Prof. Daniel Cremers' Group, TUM

📧 niklas.schweiger@tum.de

Hi! I’m a Master’s student in Robotics, Cognition, Intelligence at the Technical University of Munich (TUM). I work on machine learning, generative models, and inference-time alignment — specifically on efficient, reward-agnostic methods to steer diffusion and flow models without fine-tuning or differentiable rewards.

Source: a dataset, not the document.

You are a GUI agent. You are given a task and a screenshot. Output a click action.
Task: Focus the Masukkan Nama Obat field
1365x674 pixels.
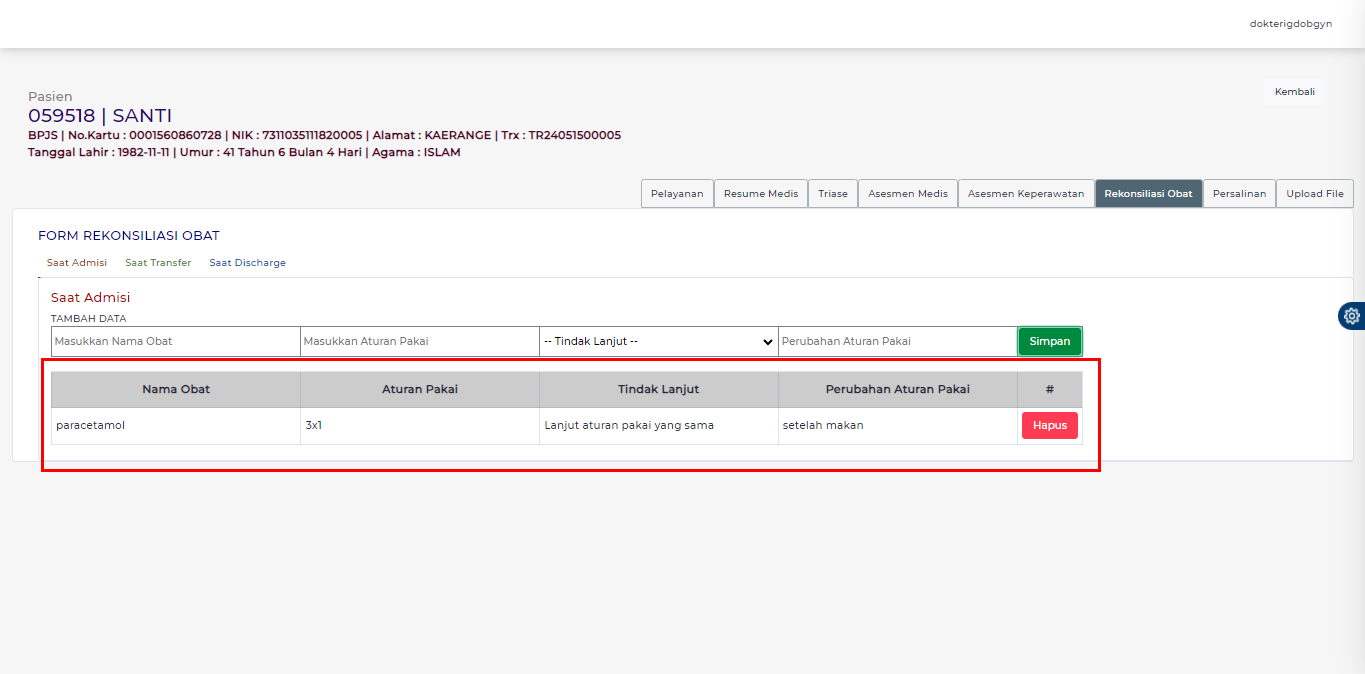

I did my Bachelor’s in Electrical Engineering and Information Technology at TUM and moved into AI and machine learning during my later semesters. Before starting my Master’s, I interned at Siemens AG, where I applied ML to 3D part retrieval in industrial manufacturing. During my Master’s, I spent an exchange semester at Chalmers University of Technology in Gothenburg, Sweden.

Projects

Trust-Region Noise Search (TRS)

Publication · Black-box alignment for diffusion and flow models.
Niklas Schweiger, K. Ram, Daniel Cremers
Accepted @ ReALM-GEN Workshop, ICLR 2026.
📄 Download Paper

We propose a simple trust-region based search algorithm (TRS) which treats the pre-trained generative and reward models as black boxes, only optimizing the source noise to achieve reward-agnostic alignment.

Caire

Award · Overcoming language barriers in healthcare with AI-powered reporting.
Team: Enough Slices
🥈 2nd Place at TUM.ai Makeathon (April 2023).

Caire is an AI-powered assistant designed to automate medical reporting. Using real-time speech-to-text and a fine-tuned LLM, it extracts medically relevant information and generates structured reports.